A new and up-and-coming bot mitigation service is tracking trackpad/mouse movements that indicate human behavior. Operating entirely in the background, the machine learning algorithms work to construct profiles based on legitimate site interactions, so when non-human behavior is detected, they are immediately ejected.

To stay ahead of the ever-growing capabilities of artificial intelligence (AI), developers will continue investigating new ways to overcome bots, each version more elaborate than the last. However, no matter how subtle and well-coded a bot is, there is one test it will never pass: a physiologic test.

The Final Frontier
Physiologic biometrics are data measurements that come from the live function of our body, like the voice, heartbeat or brain patterns. Physiologic signals are never the same twice, and they represent a complex and dynamic way to authenticate. One might argue that a well-understood bio-signal could be simulated to generate a fake human-like voice, heartbeat, or neural patterns. This assumption holds some truth because, at the moment, most AI learning is based on imitating patterns.
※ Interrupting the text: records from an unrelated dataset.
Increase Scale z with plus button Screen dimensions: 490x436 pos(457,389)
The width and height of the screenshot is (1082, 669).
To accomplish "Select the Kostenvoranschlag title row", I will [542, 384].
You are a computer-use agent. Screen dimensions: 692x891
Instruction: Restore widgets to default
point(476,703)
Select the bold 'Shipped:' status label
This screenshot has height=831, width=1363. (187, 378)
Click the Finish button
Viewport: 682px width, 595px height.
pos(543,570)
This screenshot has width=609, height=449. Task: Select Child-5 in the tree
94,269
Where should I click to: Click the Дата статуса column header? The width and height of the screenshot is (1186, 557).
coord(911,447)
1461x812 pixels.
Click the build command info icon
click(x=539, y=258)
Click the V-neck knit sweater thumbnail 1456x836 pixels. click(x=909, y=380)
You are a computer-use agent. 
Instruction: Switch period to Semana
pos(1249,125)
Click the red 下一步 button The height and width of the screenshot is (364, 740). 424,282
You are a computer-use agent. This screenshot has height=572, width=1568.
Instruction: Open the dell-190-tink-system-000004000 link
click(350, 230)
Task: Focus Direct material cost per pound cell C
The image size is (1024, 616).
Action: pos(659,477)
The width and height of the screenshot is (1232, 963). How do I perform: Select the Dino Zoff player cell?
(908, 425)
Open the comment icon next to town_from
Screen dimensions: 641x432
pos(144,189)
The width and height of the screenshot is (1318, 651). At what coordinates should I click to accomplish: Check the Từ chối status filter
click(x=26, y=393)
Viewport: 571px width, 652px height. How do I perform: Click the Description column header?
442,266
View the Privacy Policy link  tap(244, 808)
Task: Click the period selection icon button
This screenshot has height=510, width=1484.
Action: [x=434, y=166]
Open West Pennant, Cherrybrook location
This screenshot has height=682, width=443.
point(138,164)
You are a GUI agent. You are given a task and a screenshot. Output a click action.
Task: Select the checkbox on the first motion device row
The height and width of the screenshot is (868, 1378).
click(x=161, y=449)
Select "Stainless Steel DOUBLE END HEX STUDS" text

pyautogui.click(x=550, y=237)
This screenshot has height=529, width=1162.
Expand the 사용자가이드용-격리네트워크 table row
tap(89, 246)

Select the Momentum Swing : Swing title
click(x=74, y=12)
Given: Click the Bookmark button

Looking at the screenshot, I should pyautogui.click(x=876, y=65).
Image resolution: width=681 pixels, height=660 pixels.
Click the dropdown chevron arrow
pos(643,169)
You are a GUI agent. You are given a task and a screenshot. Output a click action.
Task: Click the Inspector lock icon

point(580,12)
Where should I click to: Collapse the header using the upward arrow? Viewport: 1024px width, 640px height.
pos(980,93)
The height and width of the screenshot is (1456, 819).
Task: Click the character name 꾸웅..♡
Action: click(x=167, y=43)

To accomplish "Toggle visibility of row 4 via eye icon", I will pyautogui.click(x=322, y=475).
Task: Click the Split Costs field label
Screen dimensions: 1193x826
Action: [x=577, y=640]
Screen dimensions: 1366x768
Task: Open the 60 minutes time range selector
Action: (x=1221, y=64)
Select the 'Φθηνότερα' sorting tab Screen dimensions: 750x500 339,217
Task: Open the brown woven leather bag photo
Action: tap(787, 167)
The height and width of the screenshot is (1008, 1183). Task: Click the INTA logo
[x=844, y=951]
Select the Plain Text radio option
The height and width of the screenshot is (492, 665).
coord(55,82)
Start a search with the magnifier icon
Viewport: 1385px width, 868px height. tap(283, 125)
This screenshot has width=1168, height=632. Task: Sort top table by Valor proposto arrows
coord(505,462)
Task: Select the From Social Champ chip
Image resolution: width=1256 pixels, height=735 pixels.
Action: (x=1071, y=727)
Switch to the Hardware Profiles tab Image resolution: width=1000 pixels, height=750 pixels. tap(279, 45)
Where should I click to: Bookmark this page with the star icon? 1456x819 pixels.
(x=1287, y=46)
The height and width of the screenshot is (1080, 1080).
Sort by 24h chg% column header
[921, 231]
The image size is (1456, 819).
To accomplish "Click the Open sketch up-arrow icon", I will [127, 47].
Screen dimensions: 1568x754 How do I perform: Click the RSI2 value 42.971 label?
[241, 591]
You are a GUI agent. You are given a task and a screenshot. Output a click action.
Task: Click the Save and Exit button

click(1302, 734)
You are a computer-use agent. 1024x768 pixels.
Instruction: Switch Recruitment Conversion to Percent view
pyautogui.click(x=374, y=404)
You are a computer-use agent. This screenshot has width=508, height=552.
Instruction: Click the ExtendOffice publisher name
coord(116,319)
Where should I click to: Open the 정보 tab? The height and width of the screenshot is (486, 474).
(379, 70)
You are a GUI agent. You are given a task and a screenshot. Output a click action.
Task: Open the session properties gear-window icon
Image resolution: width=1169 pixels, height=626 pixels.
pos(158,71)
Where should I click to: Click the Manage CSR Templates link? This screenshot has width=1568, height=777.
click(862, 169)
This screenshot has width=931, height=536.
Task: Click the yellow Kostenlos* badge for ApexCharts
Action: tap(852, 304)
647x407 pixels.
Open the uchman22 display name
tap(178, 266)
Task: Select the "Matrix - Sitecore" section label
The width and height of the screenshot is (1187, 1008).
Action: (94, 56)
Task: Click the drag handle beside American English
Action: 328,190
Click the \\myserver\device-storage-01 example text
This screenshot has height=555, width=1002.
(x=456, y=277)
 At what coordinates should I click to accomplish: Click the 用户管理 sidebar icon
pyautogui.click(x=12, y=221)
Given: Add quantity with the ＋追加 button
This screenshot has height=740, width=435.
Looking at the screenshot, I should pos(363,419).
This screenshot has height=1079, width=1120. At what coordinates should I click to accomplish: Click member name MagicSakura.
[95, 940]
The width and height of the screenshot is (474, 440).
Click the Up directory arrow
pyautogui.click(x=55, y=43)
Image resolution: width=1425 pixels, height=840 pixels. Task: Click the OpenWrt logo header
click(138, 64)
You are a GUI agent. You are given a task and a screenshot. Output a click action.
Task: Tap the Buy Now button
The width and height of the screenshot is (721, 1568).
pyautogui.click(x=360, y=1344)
As an example, because Face Recognition is trained by pattern recognition, a generic human face can be synthesized that can enter a certain percentage of individual profiles with some success. If we break free from this, there will be nothing left to imitate. In fact, if we were to train AI not by analogy but by learning from differences, it would make AI-based fakes very hard to program. While the “Imitation Game” dear to Alan Turing, is powerful in faking, the game of differences will be powerful in extinguishing fakes. For this reason, if we extract more than just patterns from physiological readings, we can use their complexity to conceive the final frontier between human and bot.